The watchmaker at his work bench
Courtesy ‘Behind the Railway Scene’, publicity brochure published by Victorian Railways, 1950
Checking the clocks
Courtesy ‘Behind the Railway Scene’, publicity brochure published by Victorian Railways, 1950
The Watch and Clock Repair room at Spencer Street could well be the setting of an Oppenheim thriller. To reach it, you go into the Station area through the Collins Street entrance. But instead of turning right towards No. 1 platform, or proceeding straight ahead to the suburban barrier, you turn left past the ‘phone boxes. It is inevitable that you steal a furtive glance over your shoulder before slipping down the small alley-way near the fire hydrant, and by the time you have reached the narrow staircase which winds up to the Repair room you’ll be wishing you’d brought a gun. Up the stairs. There’s a door at the top. It opens noiselessly. Inside men are poring intently over a long bench. Clocks – innumerable clocks, tick mournfully on the wall. A den of anarchists, perhaps, busy manufacturing time-bombs? Someone coughs, and you nearly jump out of your skin.
Then the Watchmaker comes over from his bench to greet you, and now you know that here is no anarchist – but a man who creates. For he is an artist, whose medium is springs and cog-wheels, staffs and pivots. He plays no small part in ensuring that railway time shall be the right time. He is the Watch and Clock Repairer – like his father before him.
The largest clock in the service is the tower clock at Flinders Street. You could say it’s also the most important, for it automatically controls hundreds of other clocks. Look at an office, or station platform, or signal-box clock in the metropolitan area, and just above the figure 1 you’ll see two clips. At every hour of the day or night, on the hour, those two clips come down and grip the minute hand of the clocks, drawing it exactly on to the “12”. So if it is a little fast, or a little slow, it is brought automatically to exact time each hour. The controlling mechanism for the operation is in the Flinders Street tower clock.
Looking after that clock is, of course, a big responsibility. It is wound up weekly – and winding it up is some job, believe me! The clock face is eleven feet in diameter…

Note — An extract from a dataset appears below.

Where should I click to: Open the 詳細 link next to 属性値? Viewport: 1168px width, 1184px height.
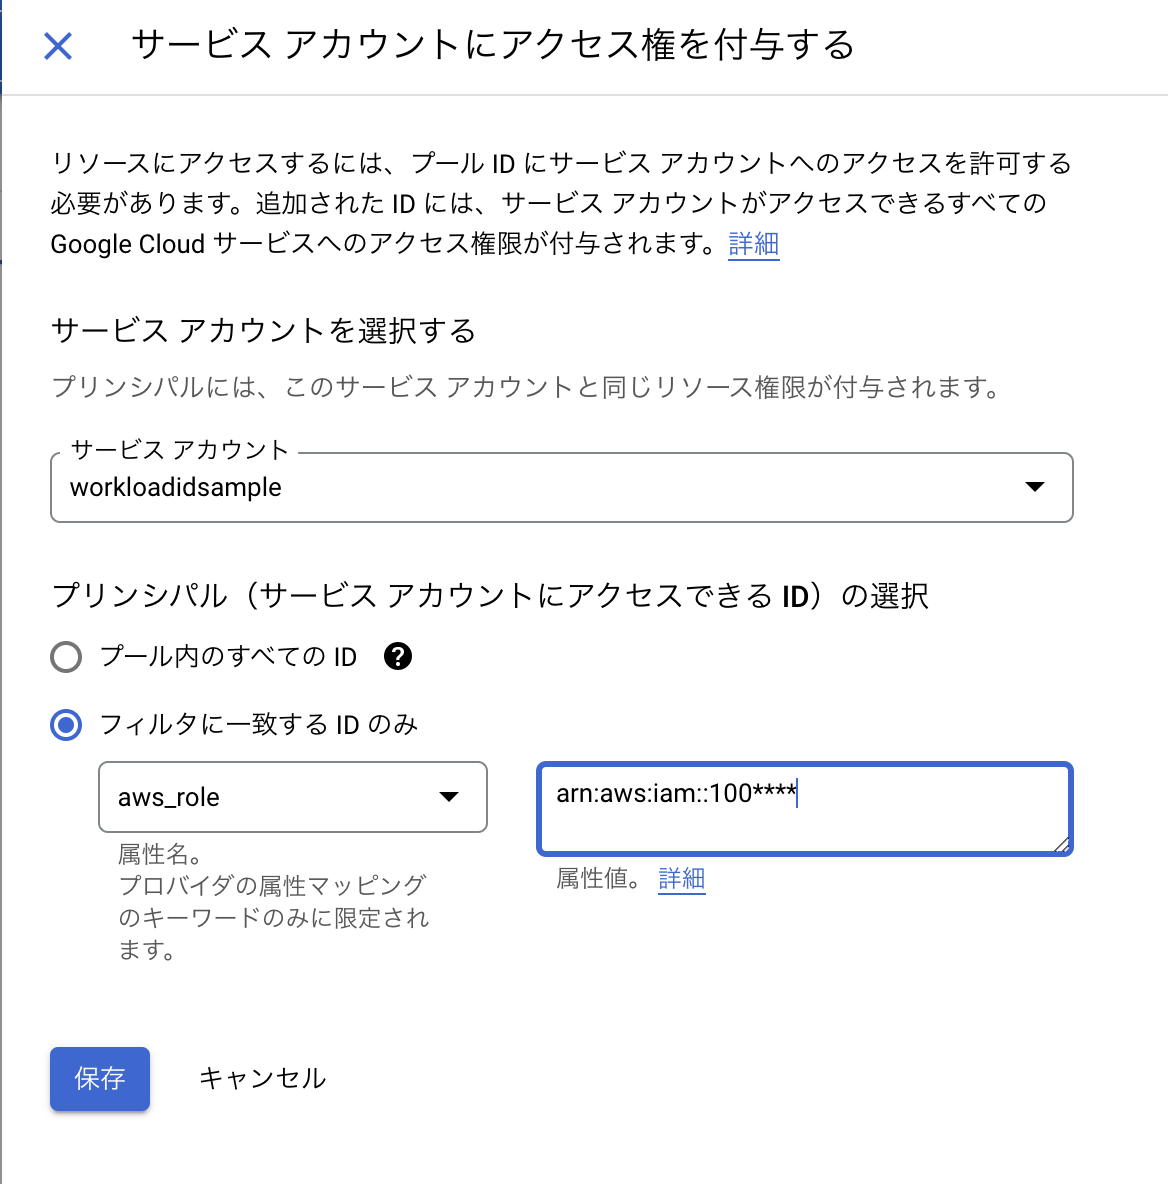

The Watchmaker and his team do not confine their activities to the suburban area – their responsibilities extend over the whole State. Often one of them goes out to a country station or box where the clock is playing tricks. Or, if the station clock is sent to town for repairs, a spare is supplied in its place.
In railway running, of course, the seconds are important. “On time” means just what it says: not a few seconds early, or a few seconds late. And in keeping the railway time, the Watchmaker and his men render valuable assistance behind the railway scene.
‘Behind the Railway Scene, 1950’, publicity brochure published by Victorian Railways, 1950
The ‘Man in Grey’ service was available at Flinders Street and Spencer Street stations. The ‘Man’ was hand-picked and specially trained. He was available to answer questions and give assistance to passengers, usually about train times, fares and platforms.
‘The Man in Grey now at Flinders Street Station’, The Age, 17 June 1937
Reproduced courtesy National Library of Australia
Besides a ‘pleasant and affable manner’, he had a prodigious memory for timetables and services and would ‘take time off to explain everything in detail to all-comers… to drunks, from fuddled foreigners to earnest and garrulous old women, from temperamental musicians to giggling girls.’ In 1937 the Man was given a public address system at Flinders Street Station, with a loud speaker on each platform. During World War Two, when troops were leaving Flinders Street to travel to the Broadmeadows Army Camp, the Man would call out a solemn ‘good luck boys’.
The Man in Grey service ended in the 1970s.